PROBLEM TO WORK ON | The required output is every entry below, copied exactly.

DATASET EXCERPTS |

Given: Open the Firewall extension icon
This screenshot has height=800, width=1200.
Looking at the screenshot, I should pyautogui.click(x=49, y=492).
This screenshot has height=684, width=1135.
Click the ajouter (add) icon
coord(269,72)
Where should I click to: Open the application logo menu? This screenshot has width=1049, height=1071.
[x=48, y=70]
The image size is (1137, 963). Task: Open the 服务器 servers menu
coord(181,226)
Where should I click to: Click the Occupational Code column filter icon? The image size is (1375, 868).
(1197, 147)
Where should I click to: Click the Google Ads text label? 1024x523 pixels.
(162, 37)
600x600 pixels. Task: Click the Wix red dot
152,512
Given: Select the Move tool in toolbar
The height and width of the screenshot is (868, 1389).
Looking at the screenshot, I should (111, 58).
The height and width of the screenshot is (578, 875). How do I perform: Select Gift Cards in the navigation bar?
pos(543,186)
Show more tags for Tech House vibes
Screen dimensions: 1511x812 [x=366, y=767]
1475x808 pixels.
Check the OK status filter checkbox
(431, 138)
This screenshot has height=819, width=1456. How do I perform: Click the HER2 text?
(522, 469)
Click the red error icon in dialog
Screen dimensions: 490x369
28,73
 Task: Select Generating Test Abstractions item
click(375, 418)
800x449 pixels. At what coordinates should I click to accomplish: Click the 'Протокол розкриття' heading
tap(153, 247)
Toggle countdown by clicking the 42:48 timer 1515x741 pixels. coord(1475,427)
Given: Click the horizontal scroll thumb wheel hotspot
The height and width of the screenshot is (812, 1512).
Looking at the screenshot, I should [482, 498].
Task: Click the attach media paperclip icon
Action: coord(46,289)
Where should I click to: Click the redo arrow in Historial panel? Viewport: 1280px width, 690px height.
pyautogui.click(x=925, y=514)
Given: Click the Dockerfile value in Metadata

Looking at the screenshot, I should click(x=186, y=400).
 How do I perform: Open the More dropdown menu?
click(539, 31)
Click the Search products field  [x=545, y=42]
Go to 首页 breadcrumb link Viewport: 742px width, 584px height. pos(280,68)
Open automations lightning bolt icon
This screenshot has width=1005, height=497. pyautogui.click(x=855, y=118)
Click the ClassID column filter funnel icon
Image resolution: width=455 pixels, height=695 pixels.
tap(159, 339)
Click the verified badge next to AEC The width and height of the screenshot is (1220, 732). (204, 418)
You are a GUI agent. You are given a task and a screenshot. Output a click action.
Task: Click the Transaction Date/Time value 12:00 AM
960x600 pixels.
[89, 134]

EXERCISE OUTPUT |
Given: Open the Firewall extension icon
This screenshot has height=800, width=1200.
Looking at the screenshot, I should pyautogui.click(x=49, y=492).
This screenshot has height=684, width=1135.
Click the ajouter (add) icon
coord(269,72)
Where should I click to: Open the application logo menu? This screenshot has width=1049, height=1071.
[x=48, y=70]
The image size is (1137, 963). Task: Open the 服务器 servers menu
coord(181,226)
Where should I click to: Click the Occupational Code column filter icon? The image size is (1375, 868).
(1197, 147)
Where should I click to: Click the Google Ads text label? 1024x523 pixels.
(162, 37)
600x600 pixels. Task: Click the Wix red dot
152,512
Given: Select the Move tool in toolbar
The height and width of the screenshot is (868, 1389).
Looking at the screenshot, I should (111, 58).
The height and width of the screenshot is (578, 875). How do I perform: Select Gift Cards in the navigation bar?
pos(543,186)
Show more tags for Tech House vibes
Screen dimensions: 1511x812 [x=366, y=767]
1475x808 pixels.
Check the OK status filter checkbox
(431, 138)
This screenshot has height=819, width=1456. How do I perform: Click the HER2 text?
(522, 469)
Click the red error icon in dialog
Screen dimensions: 490x369
28,73
 Task: Select Generating Test Abstractions item
click(375, 418)
800x449 pixels. At what coordinates should I click to accomplish: Click the 'Протокол розкриття' heading
tap(153, 247)
Toggle countdown by clicking the 42:48 timer 1515x741 pixels. coord(1475,427)
Given: Click the horizontal scroll thumb wheel hotspot
The height and width of the screenshot is (812, 1512).
Looking at the screenshot, I should [482, 498].
Task: Click the attach media paperclip icon
Action: coord(46,289)
Where should I click to: Click the redo arrow in Historial panel? Viewport: 1280px width, 690px height.
pyautogui.click(x=925, y=514)
Given: Click the Dockerfile value in Metadata

Looking at the screenshot, I should click(x=186, y=400).
 How do I perform: Open the More dropdown menu?
click(539, 31)
Click the Search products field  [x=545, y=42]
Go to 首页 breadcrumb link Viewport: 742px width, 584px height. pos(280,68)
Open automations lightning bolt icon
This screenshot has width=1005, height=497. pyautogui.click(x=855, y=118)
Click the ClassID column filter funnel icon
Image resolution: width=455 pixels, height=695 pixels.
tap(159, 339)
Click the verified badge next to AEC The width and height of the screenshot is (1220, 732). (204, 418)
You are a GUI agent. You are given a task and a screenshot. Output a click action.
Task: Click the Transaction Date/Time value 12:00 AM
960x600 pixels.
[89, 134]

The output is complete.